#### [THE EXERCISE]
Starting at the beginning of the items and ending at the line that contains "Click marker 2", repeat the lines with "cart" replaced by "basket" and nothing else changed.

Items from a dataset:
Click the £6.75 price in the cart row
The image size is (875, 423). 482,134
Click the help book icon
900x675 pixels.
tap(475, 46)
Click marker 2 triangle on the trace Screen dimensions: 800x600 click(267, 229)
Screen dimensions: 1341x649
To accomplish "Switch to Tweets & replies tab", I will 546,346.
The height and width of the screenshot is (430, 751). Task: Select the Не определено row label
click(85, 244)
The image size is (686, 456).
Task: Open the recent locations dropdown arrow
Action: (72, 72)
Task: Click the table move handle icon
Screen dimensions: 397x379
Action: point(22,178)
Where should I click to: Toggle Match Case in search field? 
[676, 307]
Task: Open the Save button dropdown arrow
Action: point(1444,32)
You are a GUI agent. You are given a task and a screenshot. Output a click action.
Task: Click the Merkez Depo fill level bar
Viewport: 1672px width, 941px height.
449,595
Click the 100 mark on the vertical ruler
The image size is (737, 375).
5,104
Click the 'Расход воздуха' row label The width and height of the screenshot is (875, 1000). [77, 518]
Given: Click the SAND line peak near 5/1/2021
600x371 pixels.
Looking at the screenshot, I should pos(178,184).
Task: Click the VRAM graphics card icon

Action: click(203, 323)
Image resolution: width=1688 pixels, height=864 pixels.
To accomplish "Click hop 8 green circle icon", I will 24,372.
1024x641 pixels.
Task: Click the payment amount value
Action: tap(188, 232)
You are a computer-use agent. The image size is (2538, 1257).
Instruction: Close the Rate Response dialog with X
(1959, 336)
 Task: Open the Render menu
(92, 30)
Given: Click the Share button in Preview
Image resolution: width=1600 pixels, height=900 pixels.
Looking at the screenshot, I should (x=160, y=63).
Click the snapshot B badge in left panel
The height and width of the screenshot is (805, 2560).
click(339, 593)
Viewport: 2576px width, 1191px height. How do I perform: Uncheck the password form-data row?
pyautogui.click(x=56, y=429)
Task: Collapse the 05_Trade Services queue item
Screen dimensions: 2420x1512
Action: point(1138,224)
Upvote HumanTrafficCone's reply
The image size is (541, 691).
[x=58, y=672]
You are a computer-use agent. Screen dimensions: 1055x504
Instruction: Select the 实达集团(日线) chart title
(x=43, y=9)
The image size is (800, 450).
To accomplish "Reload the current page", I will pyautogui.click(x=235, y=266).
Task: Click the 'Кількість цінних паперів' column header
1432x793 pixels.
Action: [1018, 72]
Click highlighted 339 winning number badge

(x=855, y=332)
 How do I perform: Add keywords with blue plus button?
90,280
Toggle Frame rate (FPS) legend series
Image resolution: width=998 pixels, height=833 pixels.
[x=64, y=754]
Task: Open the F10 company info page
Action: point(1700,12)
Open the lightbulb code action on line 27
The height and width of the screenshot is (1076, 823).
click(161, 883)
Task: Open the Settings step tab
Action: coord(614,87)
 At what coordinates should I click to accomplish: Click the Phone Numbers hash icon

#### [RESULT]
Click the £6.75 price in the basket row
The image size is (875, 423). 482,134
Click the help book icon
900x675 pixels.
tap(475, 46)
Click marker 2 triangle on the trace Screen dimensions: 800x600 click(267, 229)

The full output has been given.